Past tournaments have shown that bigger host cities, aren't always better.

Buffalo and nearby Orchard Park, N.Y., teamed up to host the 2018 world juniors and the teams at times played to disappointing crowds and complaints about high ticket prices.  Fewer than 10,000 people came out for Canada's games in the preliminary rounds and just 5,533 showed up for the team's quarterfinal win over Switzerland.

Winston is certain London would sell out every world junior game, regardless of which team ended up in the final.

London has bid unsuccessfully for the world juniors three times in recent history. 

Winston says the biggest challenge is that tournament organizers generally ask the host city to sign on as a guarantor, meaning taxpayers could be on the hook for any shortfall. That's not an ask that Winston wants to make to city council.

Is it a stretch to think London could host the world junior tournament? Tourism London general manager John Winston says it's possible, and argues that midsize cities can even outperform NHL-size cities in hosting the event. (Darryl Dyck/The Canadian Press)

"Philosophically, I think it's incorrect to assume that taxpayers' money should be used to guarantee what is really a money-making event for a profitable organization," said Winston.

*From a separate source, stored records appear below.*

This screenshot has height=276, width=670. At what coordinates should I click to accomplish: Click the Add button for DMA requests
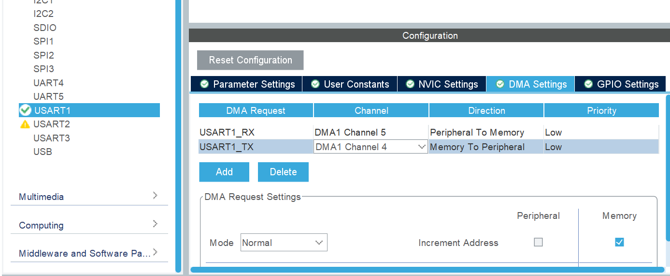224,172
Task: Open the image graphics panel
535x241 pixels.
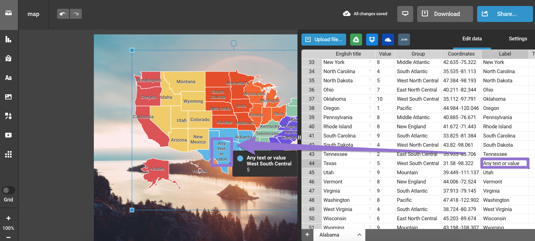Action: point(8,97)
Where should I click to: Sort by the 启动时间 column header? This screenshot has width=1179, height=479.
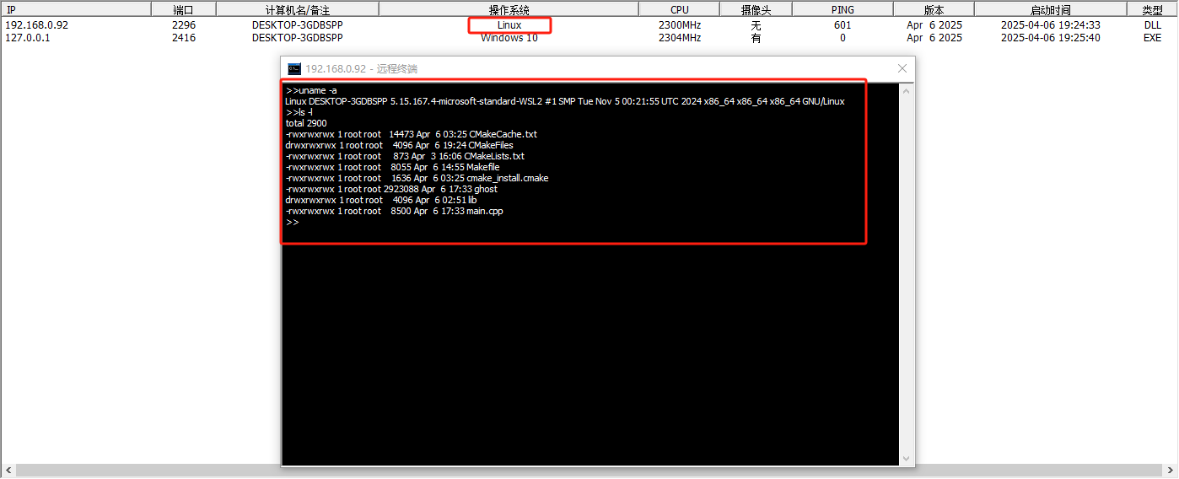1050,9
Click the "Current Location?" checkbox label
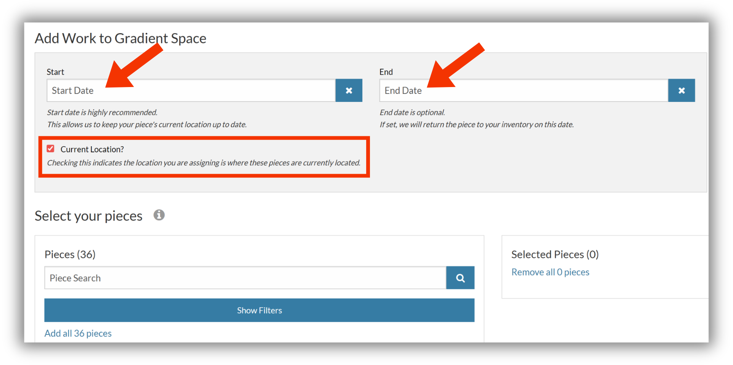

Still, he believes the guarantor problem can be solved, possibly by spreading the guarantee many organizations, including private ones.

London 'punches above its weight'

Janette MacDonald, CEO of Downtown London, agrees the Forest City is ready for the world juniors.

"We've proven to an awful lot of organizations ... that London does punch above its weight in organizing events like this," she said. "Our resumé keeps building and I think having the Junos on the resumé puts an exclamation mark on it." 

"Junior hockey lives in towns like Kitchener and London and Windsor," she said. "We could do a really great tournament.  I think we should keep bidding until we get it."